In the interview transcript below, repeat word for word everything from "Alright, Scott Newstok, welcome" down to "system falls short?".

----- SOURCE DOCUMENT

We delve into how artists and thinkers of the Renaissance thought about originality differently than we do, and how they believed that imitating and even copying the work of others can actually help you find your own voice. And we discuss how Shakespeare sonnets demonstrate the way in which constraints can counter intuitively enable creativity. And we end our conversation with how you can incorporate Renaissance thinking into your day-to-day life. After the show’s over, check out our show notes at aom.io/renaissancethinking. Scott joins me now via clearcast.io.

Alright, Scott Newstok, welcome to the show.

Scott Newstok: Thanks for having me, Brett.

Brett McKay: So you got a book called How to Think Like Shakespeare: Lessons from a Renaissance Education. This is a really fun book, you take a look back at the education that William Shakespeare likely got and how that education shaped his thinking and his world view and lessons and insights we can take from that for us modern folks. And you begin the book sort of, I don’t know, bemoaning or sort of criticizing our education system we have today. You are an educator yourself, you teach. As a teacher from where you’re standing, what do you see… What are we lacking in our education and what do you think where our modern education system falls short?

----------
----- RECORD EXTRACTS

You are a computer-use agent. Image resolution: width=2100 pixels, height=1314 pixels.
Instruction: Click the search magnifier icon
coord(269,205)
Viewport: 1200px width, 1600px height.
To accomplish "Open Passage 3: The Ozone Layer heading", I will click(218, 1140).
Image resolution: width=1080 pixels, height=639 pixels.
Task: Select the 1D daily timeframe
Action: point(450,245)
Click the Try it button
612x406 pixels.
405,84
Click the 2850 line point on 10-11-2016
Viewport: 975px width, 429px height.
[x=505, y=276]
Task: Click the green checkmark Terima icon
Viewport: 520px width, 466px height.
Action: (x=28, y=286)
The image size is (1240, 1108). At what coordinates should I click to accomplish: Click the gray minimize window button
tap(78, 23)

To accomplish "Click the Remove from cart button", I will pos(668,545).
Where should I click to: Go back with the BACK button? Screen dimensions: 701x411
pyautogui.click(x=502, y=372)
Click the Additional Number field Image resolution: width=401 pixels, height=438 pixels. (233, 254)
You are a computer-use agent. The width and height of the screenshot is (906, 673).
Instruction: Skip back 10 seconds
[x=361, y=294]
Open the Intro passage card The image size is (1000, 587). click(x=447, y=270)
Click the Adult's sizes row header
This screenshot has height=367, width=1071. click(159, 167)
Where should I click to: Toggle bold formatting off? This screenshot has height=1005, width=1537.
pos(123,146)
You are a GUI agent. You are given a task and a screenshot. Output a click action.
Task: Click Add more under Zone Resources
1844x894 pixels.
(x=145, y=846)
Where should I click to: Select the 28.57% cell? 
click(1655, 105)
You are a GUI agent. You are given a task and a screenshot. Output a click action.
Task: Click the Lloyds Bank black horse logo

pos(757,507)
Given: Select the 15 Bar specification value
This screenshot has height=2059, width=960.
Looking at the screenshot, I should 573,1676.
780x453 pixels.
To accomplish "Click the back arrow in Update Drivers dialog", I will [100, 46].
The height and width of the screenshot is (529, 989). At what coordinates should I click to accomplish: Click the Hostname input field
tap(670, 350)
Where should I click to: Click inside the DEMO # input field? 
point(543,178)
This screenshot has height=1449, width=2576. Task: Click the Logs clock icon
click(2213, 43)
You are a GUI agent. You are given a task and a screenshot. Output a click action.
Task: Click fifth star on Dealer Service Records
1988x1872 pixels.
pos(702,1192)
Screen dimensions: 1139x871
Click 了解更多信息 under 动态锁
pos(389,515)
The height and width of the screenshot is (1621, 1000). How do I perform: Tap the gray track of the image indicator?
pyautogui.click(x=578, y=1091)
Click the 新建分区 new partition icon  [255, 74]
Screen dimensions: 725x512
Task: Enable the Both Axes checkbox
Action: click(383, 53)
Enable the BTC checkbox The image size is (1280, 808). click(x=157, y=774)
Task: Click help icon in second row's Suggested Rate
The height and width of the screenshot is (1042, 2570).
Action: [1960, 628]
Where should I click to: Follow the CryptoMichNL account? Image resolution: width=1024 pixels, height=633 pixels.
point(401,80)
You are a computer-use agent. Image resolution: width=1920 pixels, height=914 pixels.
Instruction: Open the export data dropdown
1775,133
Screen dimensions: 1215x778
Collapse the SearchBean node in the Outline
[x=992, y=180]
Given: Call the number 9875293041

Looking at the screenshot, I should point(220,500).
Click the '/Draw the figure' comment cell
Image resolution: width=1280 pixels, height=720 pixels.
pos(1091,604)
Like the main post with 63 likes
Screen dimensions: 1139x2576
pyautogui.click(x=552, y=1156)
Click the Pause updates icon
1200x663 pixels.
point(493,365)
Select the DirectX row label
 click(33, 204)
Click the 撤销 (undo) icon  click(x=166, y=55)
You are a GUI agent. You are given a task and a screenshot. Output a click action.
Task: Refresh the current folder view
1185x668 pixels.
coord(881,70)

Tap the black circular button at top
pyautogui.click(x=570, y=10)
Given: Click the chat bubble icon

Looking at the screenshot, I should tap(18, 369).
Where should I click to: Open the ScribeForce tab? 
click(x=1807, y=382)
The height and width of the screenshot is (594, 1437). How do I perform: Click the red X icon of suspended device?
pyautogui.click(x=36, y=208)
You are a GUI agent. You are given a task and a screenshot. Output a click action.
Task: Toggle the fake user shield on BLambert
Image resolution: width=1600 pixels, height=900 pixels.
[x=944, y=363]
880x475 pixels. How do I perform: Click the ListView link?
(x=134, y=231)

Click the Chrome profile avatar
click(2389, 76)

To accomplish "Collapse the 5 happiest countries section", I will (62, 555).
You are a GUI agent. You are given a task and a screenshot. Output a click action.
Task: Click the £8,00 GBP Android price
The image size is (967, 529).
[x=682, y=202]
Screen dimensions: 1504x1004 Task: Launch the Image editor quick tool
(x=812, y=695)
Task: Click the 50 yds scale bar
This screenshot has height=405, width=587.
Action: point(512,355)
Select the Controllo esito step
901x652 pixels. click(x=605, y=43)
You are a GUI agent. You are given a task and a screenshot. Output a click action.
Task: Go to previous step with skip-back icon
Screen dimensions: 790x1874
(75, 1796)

----------

— ANSWER TO THIS EXERCISE —
Alright, Scott Newstok, welcome to the show.

Scott Newstok: Thanks for having me, Brett.

Brett McKay: So you got a book called How to Think Like Shakespeare: Lessons from a Renaissance Education. This is a really fun book, you take a look back at the education that William Shakespeare likely got and how that education shaped his thinking and his world view and lessons and insights we can take from that for us modern folks. And you begin the book sort of, I don’t know, bemoaning or sort of criticizing our education system we have today. You are an educator yourself, you teach. As a teacher from where you’re standing, what do you see… What are we lacking in our education and what do you think where our modern education system falls short?